Oh, dear. Here it is: When it was time to print the first book, I thought the cost of encasing the CDs in tamper-resistant plastic sleeves was too high, opting instead for paper sleeves. They seemed sturdy enough to me. I ordered 5000 copies of the book!
Only when I sent a copy to the children’s buyer for Barnes & Noble did I learn that my books were deemed unacceptable due to the use of paper CD sleeves. Fortunately all was not lost, as 10 of my family members agreed to convene on a Sunday morning around a large conference table in my son’s office.
We formed a production line and spent twelve hours unpacking each case of books, carefully removing the paper sleeves, placing each CD into its newly purchased plastic sleeve, meticulously gluing each CD back into place and repacking the books.
Lesson learned: Do it right the first time!
What advice would you give someone considering indie publishing?
- Know your target audience. When you decide what age you are targeting, go to the library, find out what this age group is reading, and read as many of these books as you can.
- Have your book professionally edited—yes, even if there are only 100 words in your book.
- Own your ISBN. Whoever owns the ISBN owns the rights to publish your book.
- Before using POD or subsidy publishing companies, ask for samples of the companies’ work and ask yourself if this is what you want your book to look like. Also, make sure to discuss the total price and know what to expect in the way of quality and service.
- Read my book, How to Create a Successful Children’s Picture Book.
Are your books available in bookstores, libraries, and schools? Can you briefly describe how you’ve approached each channel?
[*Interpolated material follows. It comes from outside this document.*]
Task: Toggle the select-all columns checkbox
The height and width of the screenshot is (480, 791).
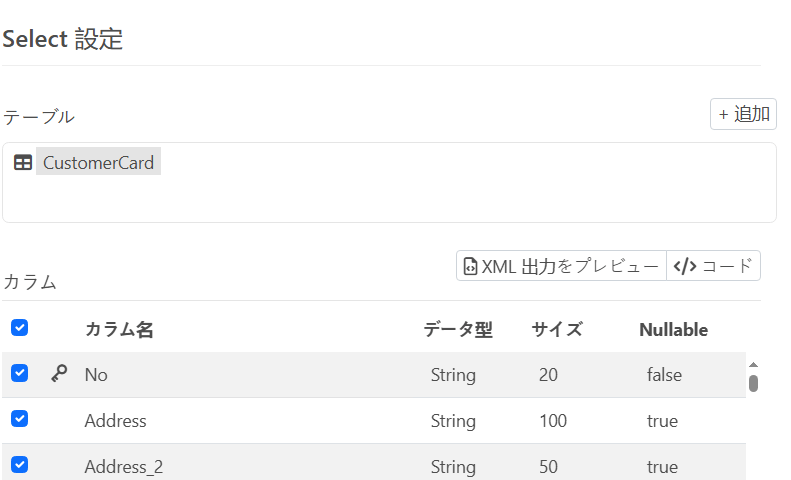Action: click(x=20, y=328)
I have been fortunate to have had my books accepted by a large distributor, which is the only way I know for an indie author to distribute their books to bookstores and libraries nationwide so quickly and efficiently.
As for schools, this has proven to be a very lucrative market for my books.
I do classroom visits where I read a book or two and teach the children the songs on the CDs. I prepare order forms for the teachers to send home with the children a few days before my visit.
I charge a fee for my visit, plus sell my books. For practice, you can offer to do free visits at your local libraries.
What other opportunities has publishing your books led to? (e.g., speaking opportunities, lectures, etc.)
A whole new world has opened since my granddaughter refused to have her hair combed.
I have been a guest presenter at numerous book fairs all across the U.S. and in Canada. I have been a guest blogger on blogs all over the world.
I have had Barnes & Noble book launch parties that have attracted as many as 300 people. I have been invited to sign my books at many Costco stores.
Occasionally someone even recognizes me on the street!
Anything else you’d like to share?
This is an exciting journey. My books have received 28 children’s book awards along the way, including the Moonbeam Children’s Book Award Gold Medal for “Best Picture Book Series of 2017.” I invite everyone to take the journey with me.
Would I recommend self-publishing? Yes, if you do it right.
Let’s face it: As self-publishers, our books are often judged more critically and held to a higher standard than traditionally published books. Therefore, if we’re going to represent ourselves, let’s make our books the very best.
There’s no room in today’s market for more run-of-the-mill books.
Competition is tougher than it has ever been.
On my journey I have verified an important fact that some self-publishers fail to recognize: In order to compete in the book world, you MUST produce a high-quality product!